Document passage –

The Maid of Orleans (Die Jungfrau von Orleans, /de/) is a tragedy by Friedrich Schiller, premiered on 11 September 1801 in Leipzig. During his lifetime, it was one of Schiller's most frequently-performed pieces.

==Plot==
The play loosely follows the life of Joan of Arc. It contains a prologue introducing the important characters, followed by five acts. Each dramatizes a significant event in Joan's life. Up to act 4 the play departs from history in only secondary details (e.g. by having Joan kill people in battle, and by shifting the reconciliation between the Armagnacs and the Burgundians from 1435 to 1430). Thereafter, however, the plot is entirely free. Joan is about to kill an English knight when, on removing his helmet, she at once falls in love with him, and spares him. Blaming herself for what she regards as a betrayal of her mission, then, when at Reims she is publicly accused of sorcery, she refuses to defend herself, is assumed to be guilty, and dismissed from the French court and army. Captured by the English, she witnesses from her prison cell a battle in which the French are being decisively defeated, breaks her bonds, and dashes out to save the day. She dies as victory is won, her honour and her reputation both restored.

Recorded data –
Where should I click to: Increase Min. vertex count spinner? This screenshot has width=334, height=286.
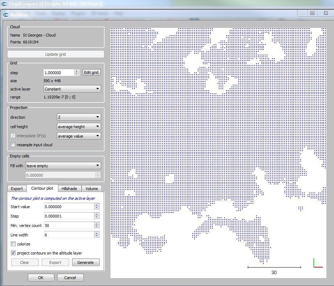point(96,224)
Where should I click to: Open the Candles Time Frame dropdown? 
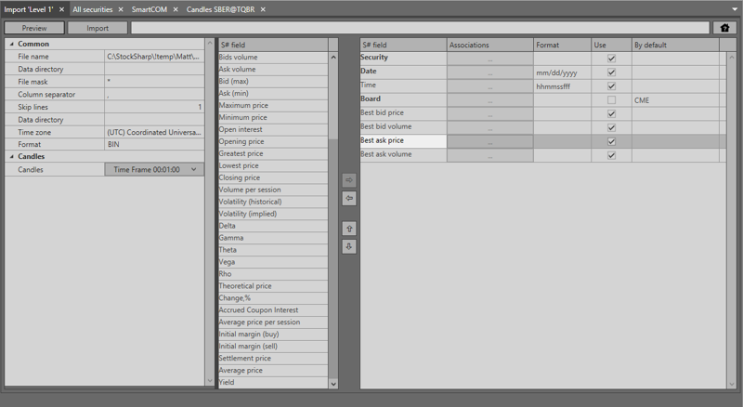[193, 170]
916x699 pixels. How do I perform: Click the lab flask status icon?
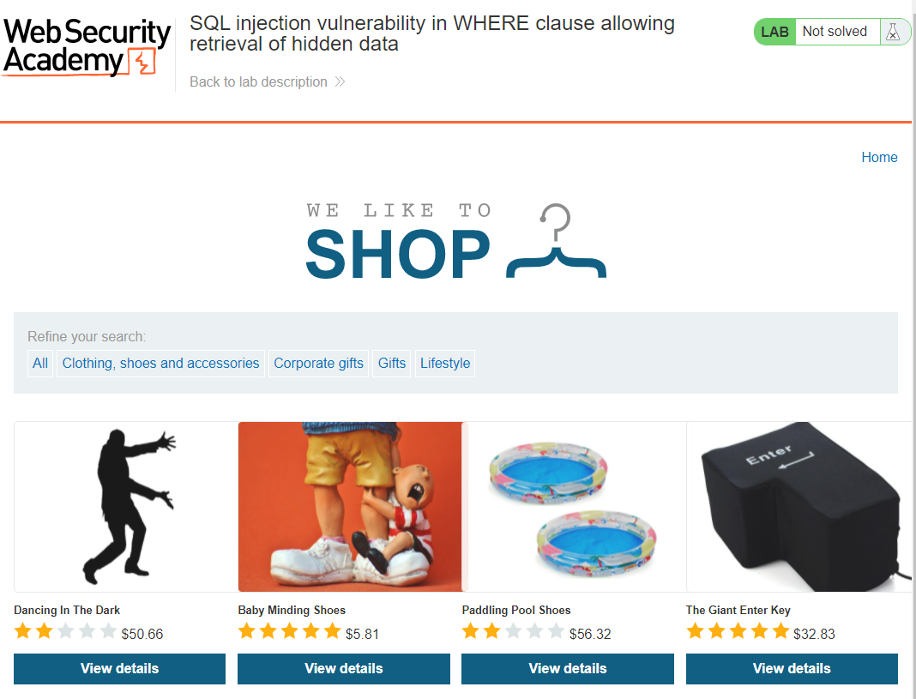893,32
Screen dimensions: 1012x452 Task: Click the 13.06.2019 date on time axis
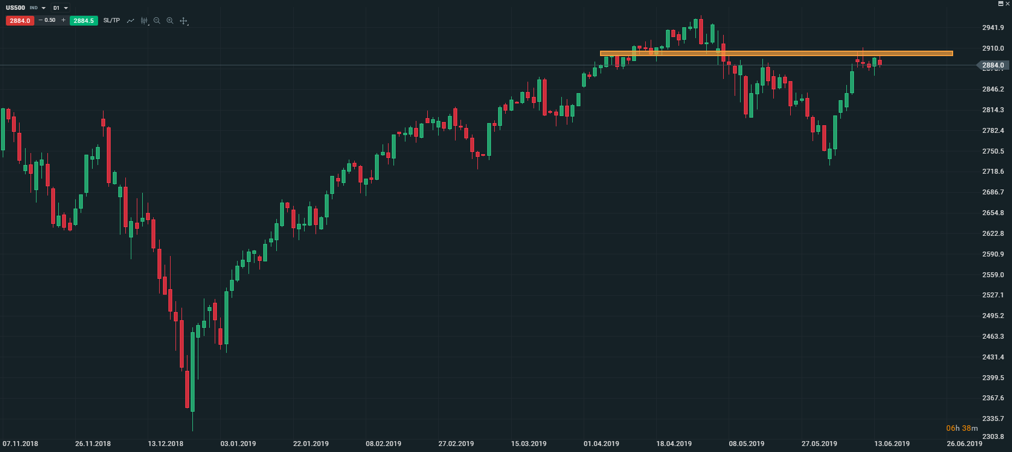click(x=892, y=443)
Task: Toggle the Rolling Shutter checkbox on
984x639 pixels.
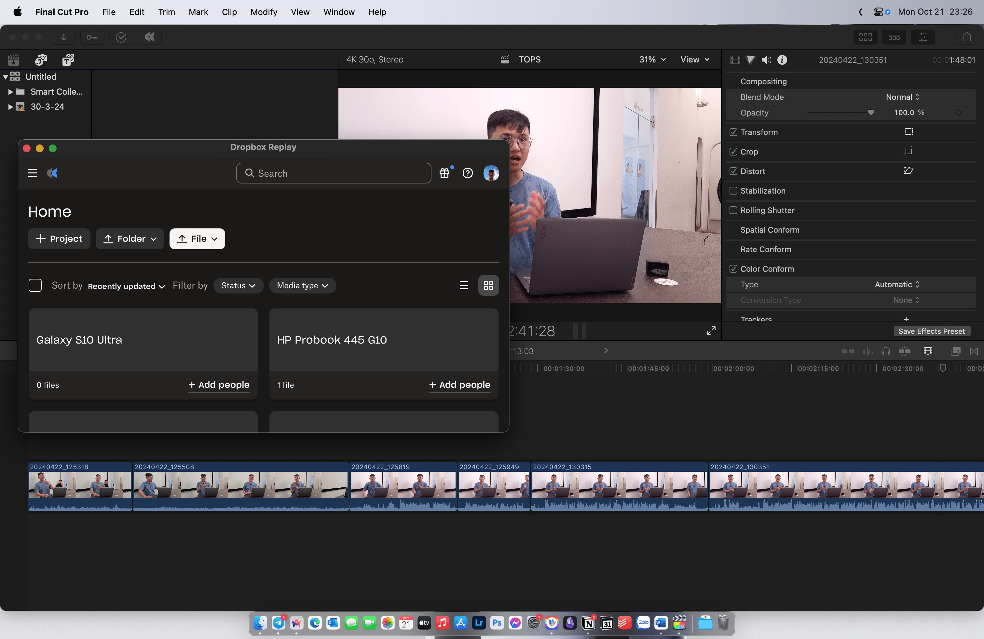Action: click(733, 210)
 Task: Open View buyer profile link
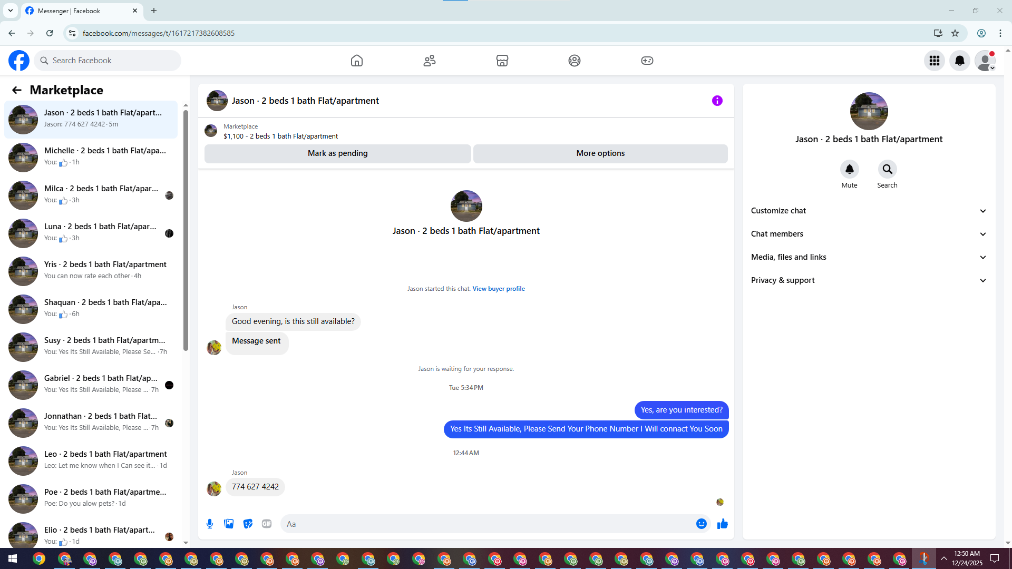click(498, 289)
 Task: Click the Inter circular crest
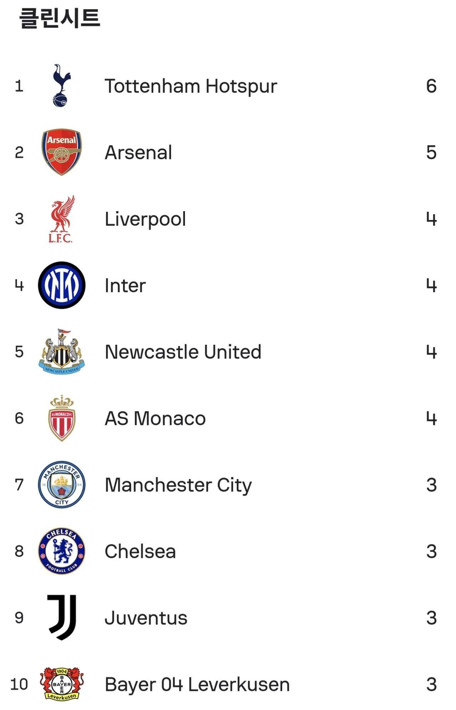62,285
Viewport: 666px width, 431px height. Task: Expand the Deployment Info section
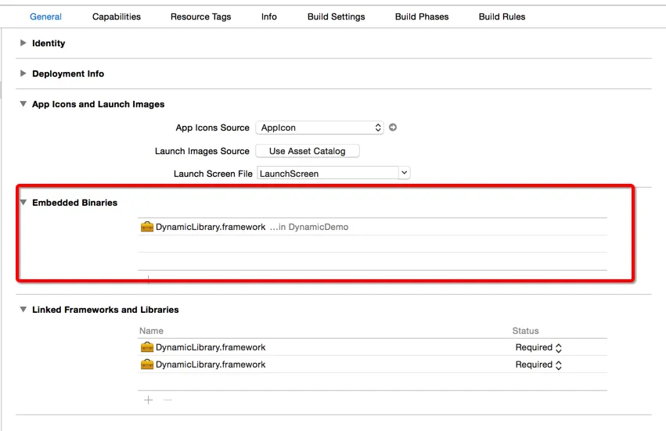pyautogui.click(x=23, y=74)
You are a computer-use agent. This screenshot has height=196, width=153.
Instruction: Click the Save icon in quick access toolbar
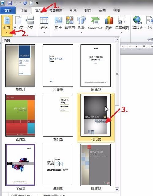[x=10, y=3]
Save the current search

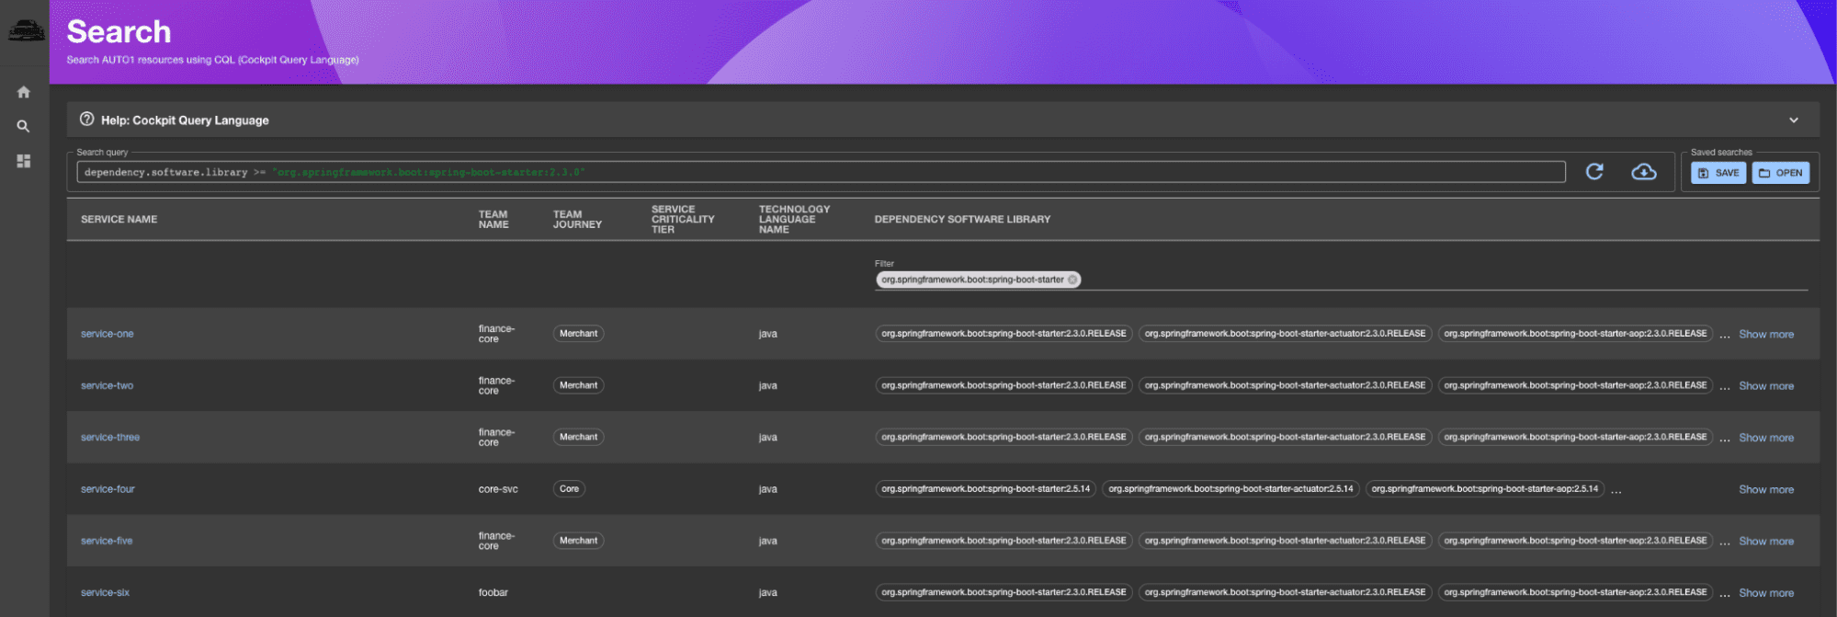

Exercise objective – According to the passage on Schiller's play, when and where did The Maid of Orleans premiere?

Result below – It premiered on 11 September 1801 in Leipzig.